## Activity
Leave every entry as it is and write the data out in full.

## Provided records
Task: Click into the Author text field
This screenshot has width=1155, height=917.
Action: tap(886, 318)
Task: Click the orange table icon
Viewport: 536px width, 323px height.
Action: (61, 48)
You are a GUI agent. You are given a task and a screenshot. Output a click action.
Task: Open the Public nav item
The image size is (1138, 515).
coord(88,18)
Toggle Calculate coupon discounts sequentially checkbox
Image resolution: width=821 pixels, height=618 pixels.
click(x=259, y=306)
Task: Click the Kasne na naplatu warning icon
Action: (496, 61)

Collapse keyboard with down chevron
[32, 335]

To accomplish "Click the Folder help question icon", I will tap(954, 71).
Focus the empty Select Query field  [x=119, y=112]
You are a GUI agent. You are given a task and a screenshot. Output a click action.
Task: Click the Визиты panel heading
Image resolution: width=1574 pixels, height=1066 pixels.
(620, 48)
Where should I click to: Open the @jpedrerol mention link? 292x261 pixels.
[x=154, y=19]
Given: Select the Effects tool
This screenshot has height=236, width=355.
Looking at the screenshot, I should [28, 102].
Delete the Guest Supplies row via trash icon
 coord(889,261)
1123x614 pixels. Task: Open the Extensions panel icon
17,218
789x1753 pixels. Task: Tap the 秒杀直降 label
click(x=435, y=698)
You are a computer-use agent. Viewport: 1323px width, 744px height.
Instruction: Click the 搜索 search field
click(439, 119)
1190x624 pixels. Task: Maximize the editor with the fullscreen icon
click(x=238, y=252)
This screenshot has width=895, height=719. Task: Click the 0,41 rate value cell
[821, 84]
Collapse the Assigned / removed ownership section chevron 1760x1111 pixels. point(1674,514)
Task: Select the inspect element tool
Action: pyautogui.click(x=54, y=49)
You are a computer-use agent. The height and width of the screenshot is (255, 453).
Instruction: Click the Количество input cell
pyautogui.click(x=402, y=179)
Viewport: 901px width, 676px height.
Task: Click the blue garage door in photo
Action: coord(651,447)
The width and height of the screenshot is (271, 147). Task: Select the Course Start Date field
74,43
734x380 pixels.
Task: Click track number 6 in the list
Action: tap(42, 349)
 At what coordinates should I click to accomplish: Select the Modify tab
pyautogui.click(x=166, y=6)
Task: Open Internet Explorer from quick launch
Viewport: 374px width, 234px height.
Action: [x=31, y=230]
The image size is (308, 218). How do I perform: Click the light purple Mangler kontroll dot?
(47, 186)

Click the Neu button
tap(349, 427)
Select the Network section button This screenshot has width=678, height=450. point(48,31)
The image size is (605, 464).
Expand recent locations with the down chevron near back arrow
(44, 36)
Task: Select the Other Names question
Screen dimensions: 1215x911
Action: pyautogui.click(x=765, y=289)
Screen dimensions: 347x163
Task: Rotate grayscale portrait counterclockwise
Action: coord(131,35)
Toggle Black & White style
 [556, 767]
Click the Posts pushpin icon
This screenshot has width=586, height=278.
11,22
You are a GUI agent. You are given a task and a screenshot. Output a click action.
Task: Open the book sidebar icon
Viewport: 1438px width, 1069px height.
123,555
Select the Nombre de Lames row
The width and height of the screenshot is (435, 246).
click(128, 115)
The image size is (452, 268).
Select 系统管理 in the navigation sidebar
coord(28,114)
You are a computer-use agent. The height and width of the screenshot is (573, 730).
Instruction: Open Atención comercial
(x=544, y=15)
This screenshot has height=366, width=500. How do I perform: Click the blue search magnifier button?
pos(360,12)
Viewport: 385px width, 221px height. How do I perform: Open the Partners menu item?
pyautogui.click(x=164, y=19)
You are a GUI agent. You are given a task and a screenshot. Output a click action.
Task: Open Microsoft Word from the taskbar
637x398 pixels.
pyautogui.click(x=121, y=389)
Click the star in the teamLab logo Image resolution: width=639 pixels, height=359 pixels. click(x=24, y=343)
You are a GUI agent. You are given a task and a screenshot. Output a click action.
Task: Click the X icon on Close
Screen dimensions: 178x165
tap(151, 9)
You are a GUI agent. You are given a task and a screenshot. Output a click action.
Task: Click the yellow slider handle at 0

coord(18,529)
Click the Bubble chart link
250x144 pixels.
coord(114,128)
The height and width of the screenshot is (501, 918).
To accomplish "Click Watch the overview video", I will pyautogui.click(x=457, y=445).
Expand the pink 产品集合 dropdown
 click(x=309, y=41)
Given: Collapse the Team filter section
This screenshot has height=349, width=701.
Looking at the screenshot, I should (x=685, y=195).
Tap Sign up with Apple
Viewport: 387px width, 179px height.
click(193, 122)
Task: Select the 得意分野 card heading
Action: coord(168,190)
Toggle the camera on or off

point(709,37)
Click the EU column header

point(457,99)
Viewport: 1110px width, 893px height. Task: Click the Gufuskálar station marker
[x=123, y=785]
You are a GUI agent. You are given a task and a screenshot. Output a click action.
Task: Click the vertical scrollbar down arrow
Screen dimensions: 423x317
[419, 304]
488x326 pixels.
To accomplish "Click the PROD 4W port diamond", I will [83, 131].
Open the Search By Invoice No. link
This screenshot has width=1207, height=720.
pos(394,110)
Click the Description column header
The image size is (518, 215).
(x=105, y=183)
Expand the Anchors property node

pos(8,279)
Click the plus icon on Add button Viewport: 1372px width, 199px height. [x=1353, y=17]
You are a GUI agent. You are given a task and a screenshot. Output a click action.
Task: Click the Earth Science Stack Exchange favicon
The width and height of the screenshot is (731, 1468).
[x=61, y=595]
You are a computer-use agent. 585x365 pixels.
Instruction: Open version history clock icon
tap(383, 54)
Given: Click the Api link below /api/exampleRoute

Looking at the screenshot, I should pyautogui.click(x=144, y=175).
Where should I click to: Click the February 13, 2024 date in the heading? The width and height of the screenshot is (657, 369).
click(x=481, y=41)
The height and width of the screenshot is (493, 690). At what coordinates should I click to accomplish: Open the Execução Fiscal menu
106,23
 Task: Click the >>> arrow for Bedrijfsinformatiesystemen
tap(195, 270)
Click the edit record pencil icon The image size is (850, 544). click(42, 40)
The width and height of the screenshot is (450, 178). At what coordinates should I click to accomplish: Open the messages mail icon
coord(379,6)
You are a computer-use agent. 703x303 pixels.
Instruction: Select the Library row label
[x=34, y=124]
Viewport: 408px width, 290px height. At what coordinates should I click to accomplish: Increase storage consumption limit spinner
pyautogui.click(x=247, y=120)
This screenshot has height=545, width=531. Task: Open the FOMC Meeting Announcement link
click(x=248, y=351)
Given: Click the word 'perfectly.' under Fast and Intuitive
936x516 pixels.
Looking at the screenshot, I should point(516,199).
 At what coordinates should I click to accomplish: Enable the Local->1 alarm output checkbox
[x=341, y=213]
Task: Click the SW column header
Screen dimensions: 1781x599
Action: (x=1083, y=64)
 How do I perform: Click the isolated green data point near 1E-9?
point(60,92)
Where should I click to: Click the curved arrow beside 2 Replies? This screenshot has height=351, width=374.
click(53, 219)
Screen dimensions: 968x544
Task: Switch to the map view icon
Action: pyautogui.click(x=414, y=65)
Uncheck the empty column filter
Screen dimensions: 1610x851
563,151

## Answer box
Task: Click into the Author text field
This screenshot has width=1155, height=917.
Action: tap(886, 318)
Task: Click the orange table icon
Viewport: 536px width, 323px height.
Action: (61, 48)
You are a GUI agent. You are given a task and a screenshot. Output a click action.
Task: Open the Public nav item
The image size is (1138, 515).
coord(88,18)
Toggle Calculate coupon discounts sequentially checkbox
Image resolution: width=821 pixels, height=618 pixels.
click(x=259, y=306)
Task: Click the Kasne na naplatu warning icon
Action: (496, 61)

Collapse keyboard with down chevron
[32, 335]

To accomplish "Click the Folder help question icon", I will tap(954, 71).
Focus the empty Select Query field  [x=119, y=112]
You are a GUI agent. You are given a task and a screenshot. Output a click action.
Task: Click the Визиты panel heading
Image resolution: width=1574 pixels, height=1066 pixels.
(620, 48)
Where should I click to: Open the @jpedrerol mention link? 292x261 pixels.
[x=154, y=19]
Given: Select the Effects tool
This screenshot has height=236, width=355.
Looking at the screenshot, I should [28, 102].
Delete the Guest Supplies row via trash icon
 coord(889,261)
1123x614 pixels. Task: Open the Extensions panel icon
17,218
789x1753 pixels. Task: Tap the 秒杀直降 label
click(x=435, y=698)
You are a computer-use agent. Viewport: 1323px width, 744px height.
Instruction: Click the 搜索 search field
click(439, 119)
1190x624 pixels. Task: Maximize the editor with the fullscreen icon
click(x=238, y=252)
This screenshot has width=895, height=719. Task: Click the 0,41 rate value cell
[821, 84]
Collapse the Assigned / removed ownership section chevron 1760x1111 pixels. point(1674,514)
Task: Select the inspect element tool
Action: pyautogui.click(x=54, y=49)
You are a computer-use agent. The height and width of the screenshot is (255, 453).
Instruction: Click the Количество input cell
pyautogui.click(x=402, y=179)
Viewport: 901px width, 676px height.
Task: Click the blue garage door in photo
Action: coord(651,447)
The width and height of the screenshot is (271, 147). Task: Select the Course Start Date field
74,43
734x380 pixels.
Task: Click track number 6 in the list
Action: tap(42, 349)
 At what coordinates should I click to accomplish: Select the Modify tab
pyautogui.click(x=166, y=6)
Task: Open Internet Explorer from quick launch
Viewport: 374px width, 234px height.
Action: [x=31, y=230]
The image size is (308, 218). How do I perform: Click the light purple Mangler kontroll dot?
(47, 186)

Click the Neu button
tap(349, 427)
Select the Network section button This screenshot has width=678, height=450. point(48,31)
The image size is (605, 464).
Expand recent locations with the down chevron near back arrow
(44, 36)
Task: Select the Other Names question
Screen dimensions: 1215x911
Action: pyautogui.click(x=765, y=289)
Screen dimensions: 347x163
Task: Rotate grayscale portrait counterclockwise
Action: coord(131,35)
Toggle Black & White style
 [556, 767]
Click the Posts pushpin icon
This screenshot has width=586, height=278.
11,22
You are a GUI agent. You are given a task and a screenshot. Output a click action.
Task: Open the book sidebar icon
Viewport: 1438px width, 1069px height.
123,555
Select the Nombre de Lames row
The width and height of the screenshot is (435, 246).
click(128, 115)
The image size is (452, 268).
Select 系统管理 in the navigation sidebar
coord(28,114)
You are a computer-use agent. The height and width of the screenshot is (573, 730).
Instruction: Open Atención comercial
(x=544, y=15)
This screenshot has height=366, width=500. How do I perform: Click the blue search magnifier button?
pos(360,12)
Viewport: 385px width, 221px height. How do I perform: Open the Partners menu item?
pyautogui.click(x=164, y=19)
You are a GUI agent. You are given a task and a screenshot. Output a click action.
Task: Open Microsoft Word from the taskbar
637x398 pixels.
pyautogui.click(x=121, y=389)
Click the star in the teamLab logo Image resolution: width=639 pixels, height=359 pixels. click(x=24, y=343)
You are a GUI agent. You are given a task and a screenshot. Output a click action.
Task: Click the X icon on Close
Screen dimensions: 178x165
tap(151, 9)
You are a GUI agent. You are given a task and a screenshot. Output a click action.
Task: Click the yellow slider handle at 0

coord(18,529)
Click the Bubble chart link
250x144 pixels.
coord(114,128)
The height and width of the screenshot is (501, 918).
To accomplish "Click Watch the overview video", I will pyautogui.click(x=457, y=445).
Expand the pink 产品集合 dropdown
 click(x=309, y=41)
Given: Collapse the Team filter section
This screenshot has height=349, width=701.
Looking at the screenshot, I should (x=685, y=195).
Tap Sign up with Apple
Viewport: 387px width, 179px height.
click(193, 122)
Task: Select the 得意分野 card heading
Action: coord(168,190)
Toggle the camera on or off

point(709,37)
Click the EU column header

point(457,99)
Viewport: 1110px width, 893px height. Task: Click the Gufuskálar station marker
[x=123, y=785]
You are a GUI agent. You are given a task and a screenshot. Output a click action.
Task: Click the vertical scrollbar down arrow
Screen dimensions: 423x317
[419, 304]
488x326 pixels.
To accomplish "Click the PROD 4W port diamond", I will [83, 131].
Open the Search By Invoice No. link
This screenshot has width=1207, height=720.
pos(394,110)
Click the Description column header
The image size is (518, 215).
(x=105, y=183)
Expand the Anchors property node

pos(8,279)
Click the plus icon on Add button Viewport: 1372px width, 199px height. [x=1353, y=17]
You are a GUI agent. You are given a task and a screenshot. Output a click action.
Task: Click the Earth Science Stack Exchange favicon
The width and height of the screenshot is (731, 1468).
[x=61, y=595]
You are a computer-use agent. 585x365 pixels.
Instruction: Open version history clock icon
tap(383, 54)
Given: Click the Api link below /api/exampleRoute

Looking at the screenshot, I should pyautogui.click(x=144, y=175).
Where should I click to: Click the February 13, 2024 date in the heading? The width and height of the screenshot is (657, 369).
click(x=481, y=41)
The height and width of the screenshot is (493, 690). At what coordinates should I click to accomplish: Open the Execução Fiscal menu
106,23
 Task: Click the >>> arrow for Bedrijfsinformatiesystemen
tap(195, 270)
Click the edit record pencil icon The image size is (850, 544). click(42, 40)
The width and height of the screenshot is (450, 178). At what coordinates should I click to accomplish: Open the messages mail icon
coord(379,6)
You are a computer-use agent. 703x303 pixels.
Instruction: Select the Library row label
[x=34, y=124]
Viewport: 408px width, 290px height. At what coordinates should I click to accomplish: Increase storage consumption limit spinner
pyautogui.click(x=247, y=120)
This screenshot has height=545, width=531. Task: Open the FOMC Meeting Announcement link
click(x=248, y=351)
Given: Click the word 'perfectly.' under Fast and Intuitive
936x516 pixels.
Looking at the screenshot, I should point(516,199).
 At what coordinates should I click to accomplish: Enable the Local->1 alarm output checkbox
[x=341, y=213]
Task: Click the SW column header
Screen dimensions: 1781x599
Action: (x=1083, y=64)
 How do I perform: Click the isolated green data point near 1E-9?
point(60,92)
Where should I click to: Click the curved arrow beside 2 Replies? This screenshot has height=351, width=374.
click(53, 219)
Screen dimensions: 968x544
Task: Switch to the map view icon
Action: pyautogui.click(x=414, y=65)
Uncheck the empty column filter
Screen dimensions: 1610x851
563,151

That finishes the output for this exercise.